A Snapshot Of Australia’s Current Telecommunications Market

Telecom market

Every year, the Australian Bureau of Statistics (ABS) releases a report on the current climate of the media and telecommunications market. Even though the data is published a year after the fact, it’s still both a strong indicator of where we’ve been, where we are now, and where we might be headed.

The latest ABS report was released at the end of June and provides plenty of insights into Australia’s current markets.

In total, the media and telecommunications sector generated $72.8 billion in sales and service income in the 2013-14 period.

What’s on the rise?

Activities relating to the Internet played a large role in this income, accounting for $19.7 billion in total (roughly 27 per cent).

These activities included services such as web search portals, data processing and Internet service providers, which were the fastest growing subdivision within the industry, jumping from an income of $4.3 billion in 2012-13, to $5 billion in 2013-14 (an increase of 17.4 per cent).

On top of that, a massive 85 per cent of the total funds invested in the media and telecommunications sector went to the area of telecommunications. This includes expenditure for maintaining upgrading infrastructure, buildings and dwellings.

Marie Apostolou, who is the Director of Annual Industry Statistics at the ABS, commented on how the rise of the Internet can be seen to be changing business models around the country.

“Income is increasingly being generated by internet driven products including online news sites, streamed media content, and internet applications hosted via cloud services,” she said.

Employment in these areas is growing, with 17.2 per cent increases for Internet service providers (ISPs), web search portals and data processing services. Both Internet publishing and broadcasting, and telecommunications services saw increases of just over 4 per cent each in the 12 months to 30th June 2014.

What’s falling?

Despite the growth in some areas of the industry, there were drops in other areas.

In total, there was a 2.4 per cent fall in employment for the 12 months to June 30th 2014. At this point, there were 165,000 people working in media and telecommunications. Again, telecommunications makes up the largest portion of this, with just over a third of workers (57,000) in this subdivision.

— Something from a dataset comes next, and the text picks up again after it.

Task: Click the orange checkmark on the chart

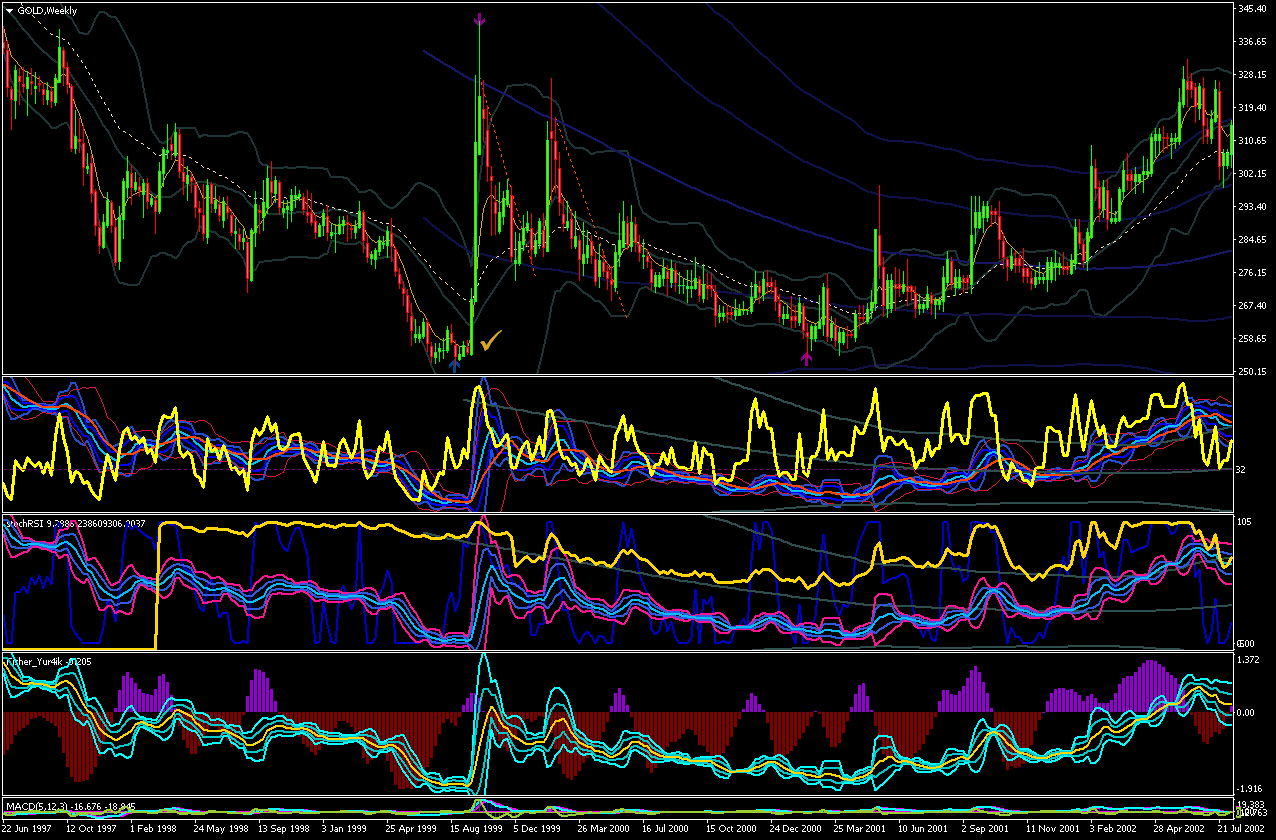Action: (490, 340)
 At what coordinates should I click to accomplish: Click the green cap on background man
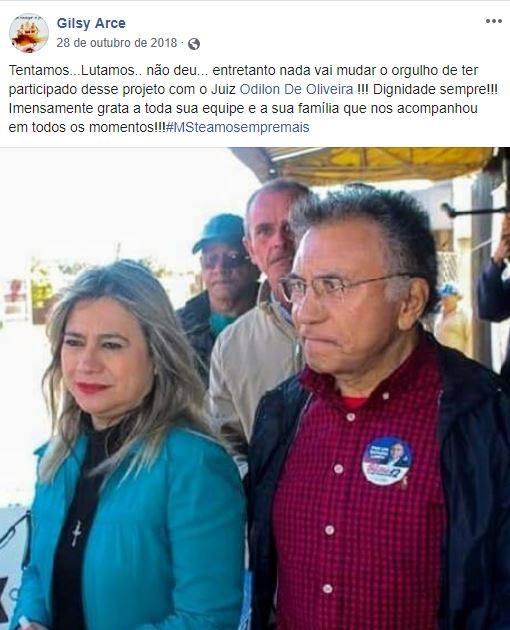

As perhaps is expected, the largest area to see falls were in the more traditional areas of the sector. There was a drop in income of 7.3 per cent to $9.7 billion, down from $10.5 billion a year earlier, in the publishing subdivision. Even though the publishing division represents the second highest proportion of people employed in the media and telecommunications industry, this area saw a large drop of 11.5 per cent in jobs over the year. Note that traditional publishing does not include music or Internet publishing.

With the National Broadband Network rolling out this year, we should soon see further changes in the information media and telecommunications sector as more and more homes and businesses have access to faster, more reliable Internet connections.